**PROVIDED INFORMATION:**
--------
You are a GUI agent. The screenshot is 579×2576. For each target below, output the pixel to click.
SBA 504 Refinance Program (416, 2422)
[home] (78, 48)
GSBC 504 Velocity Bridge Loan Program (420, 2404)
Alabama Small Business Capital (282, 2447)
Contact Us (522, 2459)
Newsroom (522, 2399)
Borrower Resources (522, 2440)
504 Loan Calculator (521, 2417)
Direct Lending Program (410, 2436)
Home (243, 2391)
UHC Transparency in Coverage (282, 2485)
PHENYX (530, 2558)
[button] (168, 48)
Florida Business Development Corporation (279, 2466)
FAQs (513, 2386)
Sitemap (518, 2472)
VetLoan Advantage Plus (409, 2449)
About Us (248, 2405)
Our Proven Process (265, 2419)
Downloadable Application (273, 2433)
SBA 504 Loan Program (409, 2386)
--------
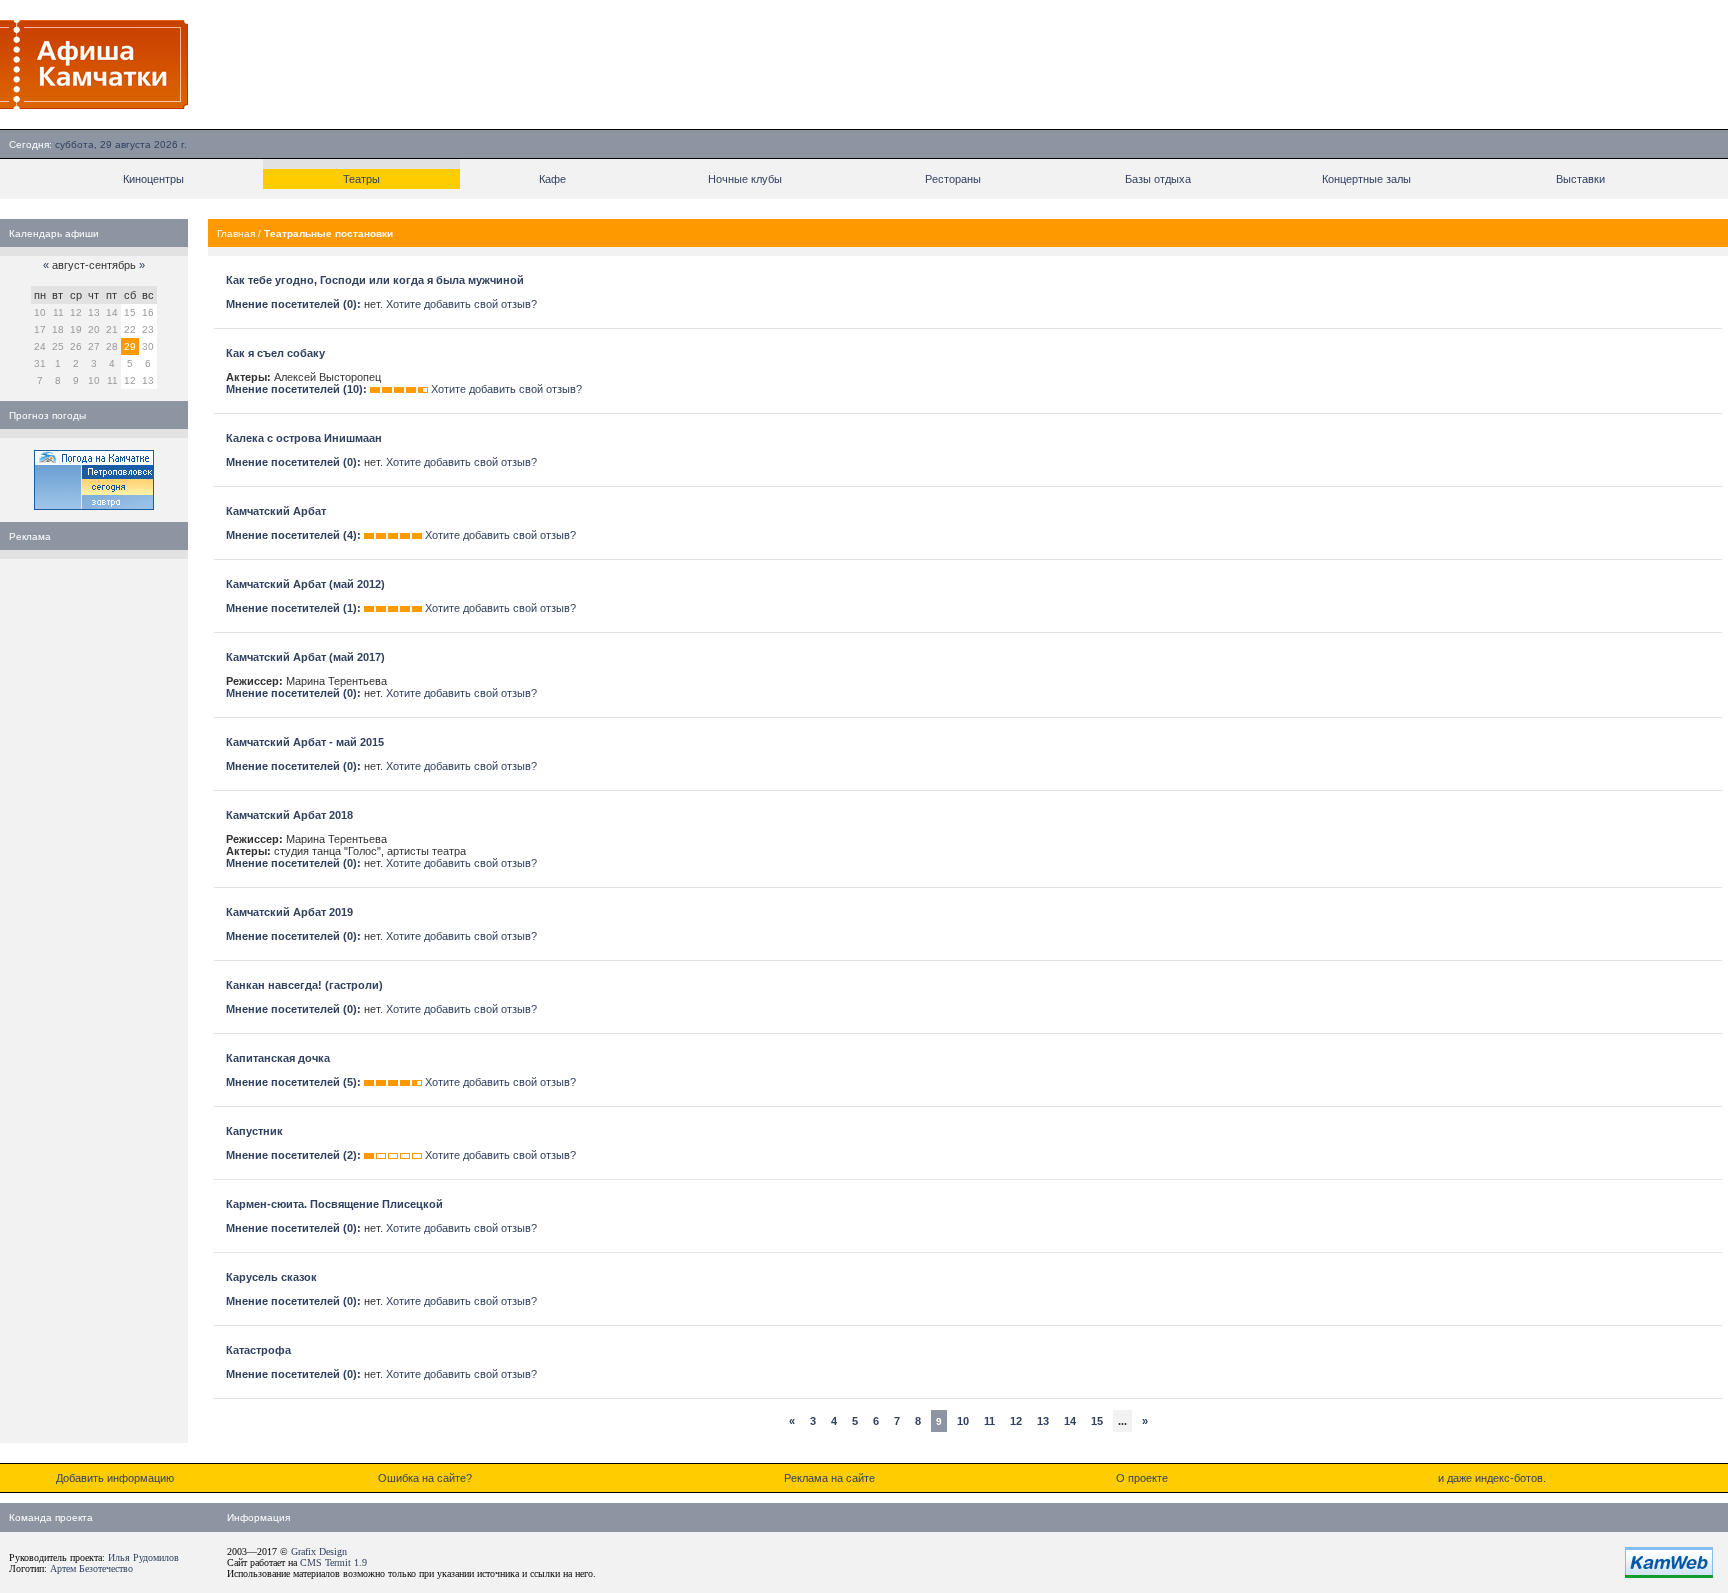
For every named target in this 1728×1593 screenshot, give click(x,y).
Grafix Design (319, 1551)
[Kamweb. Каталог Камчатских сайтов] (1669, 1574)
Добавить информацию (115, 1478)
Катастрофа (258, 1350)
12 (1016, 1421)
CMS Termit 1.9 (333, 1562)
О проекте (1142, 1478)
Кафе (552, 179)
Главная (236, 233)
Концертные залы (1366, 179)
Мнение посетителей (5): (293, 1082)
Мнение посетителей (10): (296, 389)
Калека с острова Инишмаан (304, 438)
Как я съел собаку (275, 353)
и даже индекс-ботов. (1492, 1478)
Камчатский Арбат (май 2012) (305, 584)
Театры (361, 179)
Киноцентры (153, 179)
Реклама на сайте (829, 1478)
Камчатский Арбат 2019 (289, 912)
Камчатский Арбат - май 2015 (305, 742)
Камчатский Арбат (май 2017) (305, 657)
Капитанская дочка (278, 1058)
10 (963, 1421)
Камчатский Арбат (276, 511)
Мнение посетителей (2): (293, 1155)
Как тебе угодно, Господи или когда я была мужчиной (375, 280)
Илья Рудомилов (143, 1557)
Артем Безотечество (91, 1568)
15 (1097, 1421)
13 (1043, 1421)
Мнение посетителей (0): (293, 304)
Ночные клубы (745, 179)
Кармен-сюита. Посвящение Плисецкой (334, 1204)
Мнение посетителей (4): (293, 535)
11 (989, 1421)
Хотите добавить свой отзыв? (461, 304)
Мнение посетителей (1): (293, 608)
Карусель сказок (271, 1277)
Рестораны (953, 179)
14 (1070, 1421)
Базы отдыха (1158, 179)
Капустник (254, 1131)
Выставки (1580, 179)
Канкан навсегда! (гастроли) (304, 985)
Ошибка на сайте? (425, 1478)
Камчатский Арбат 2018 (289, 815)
--------
**YOUR GOAL:**
Only one stretch of the records above is wanted: the lines between the one holding "You are a GUI" and the one holding "PHENYX (530, 2558)", inclusive, reproduced exactly.

**REPLY TO THE EXERCISE:**
You are a GUI agent. The screenshot is 579×2576. For each target below, output the pixel to click.
SBA 504 Refinance Program (416, 2422)
[home] (78, 48)
GSBC 504 Velocity Bridge Loan Program (420, 2404)
Alabama Small Business Capital (282, 2447)
Contact Us (522, 2459)
Newsroom (522, 2399)
Borrower Resources (522, 2440)
504 Loan Calculator (521, 2417)
Direct Lending Program (410, 2436)
Home (243, 2391)
UHC Transparency in Coverage (282, 2485)
PHENYX (530, 2558)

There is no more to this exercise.